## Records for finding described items
- - - - -

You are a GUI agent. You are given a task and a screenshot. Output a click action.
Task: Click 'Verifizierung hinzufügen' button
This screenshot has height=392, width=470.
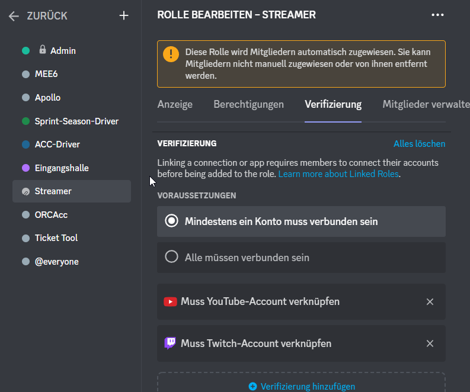(302, 386)
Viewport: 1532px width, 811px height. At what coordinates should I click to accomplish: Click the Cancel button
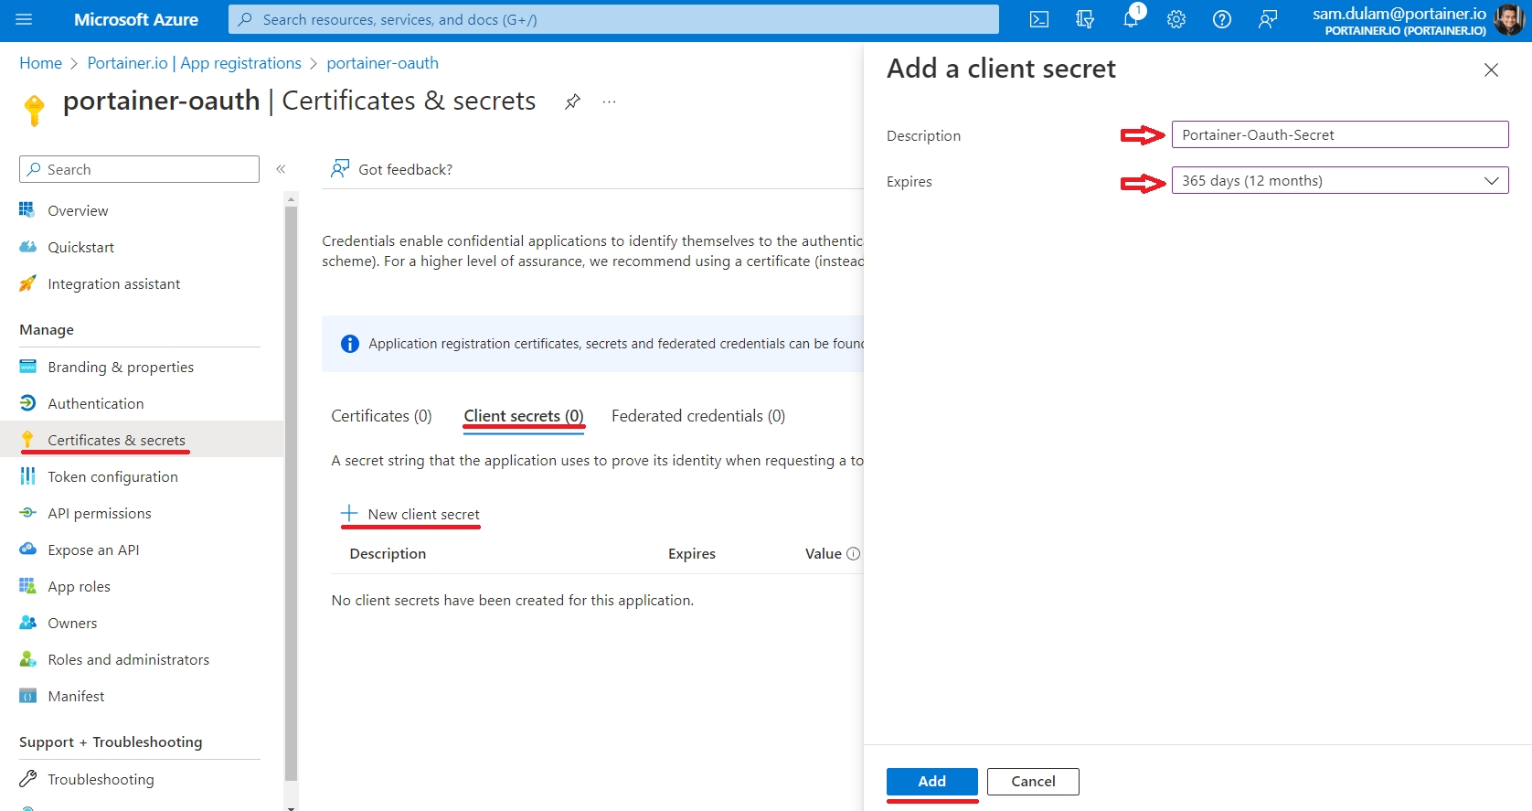click(x=1033, y=782)
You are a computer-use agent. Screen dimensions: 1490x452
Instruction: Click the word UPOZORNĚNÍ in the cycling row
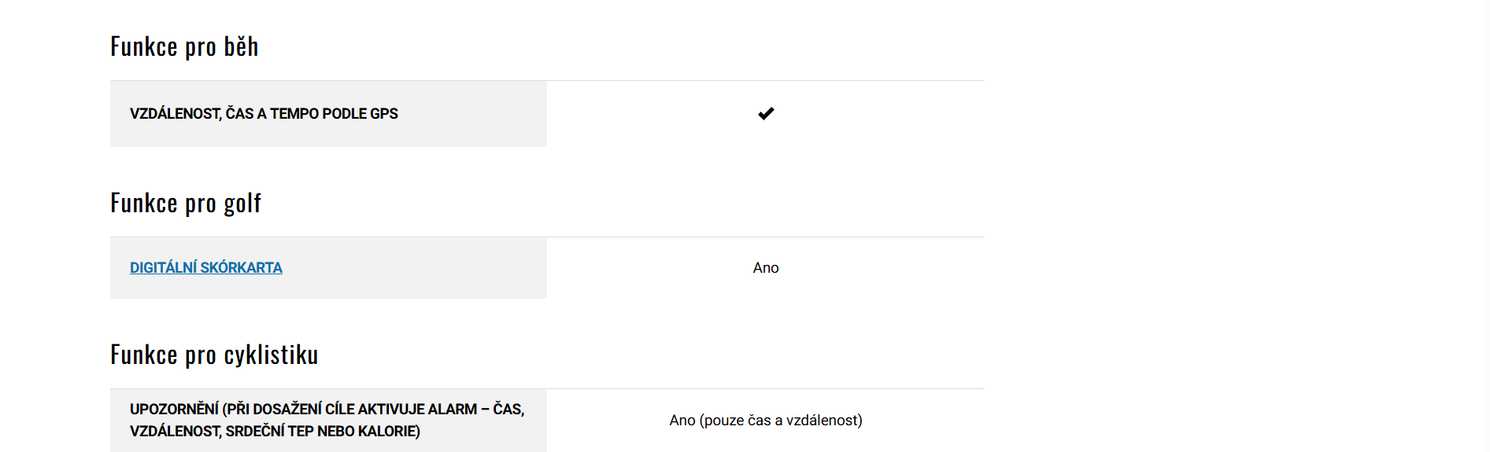tap(174, 410)
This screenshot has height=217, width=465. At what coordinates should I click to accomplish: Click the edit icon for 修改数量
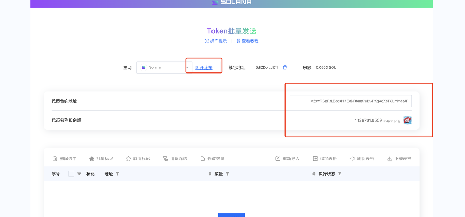pos(203,159)
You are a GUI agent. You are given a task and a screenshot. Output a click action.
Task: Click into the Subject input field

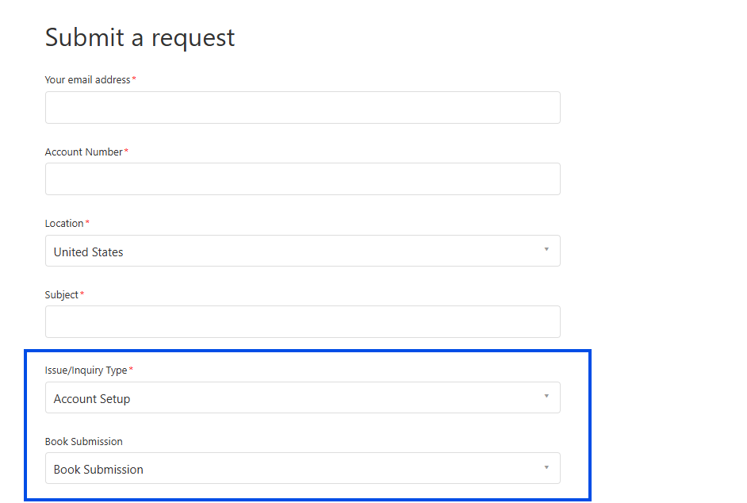click(302, 322)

- - - - -

## Challenge
Find every line in the entries above that contains the word "height", and copy each of those lines.

## Result for this task
This screenshot has height=392, width=470.
Viewport: 1532px width, 811px height. At what coordinates should I click to accomplish: Click the Cancel button
This screenshot has height=217, width=465. At what coordinates should I click to accomplish: Click the edit icon for 修改数量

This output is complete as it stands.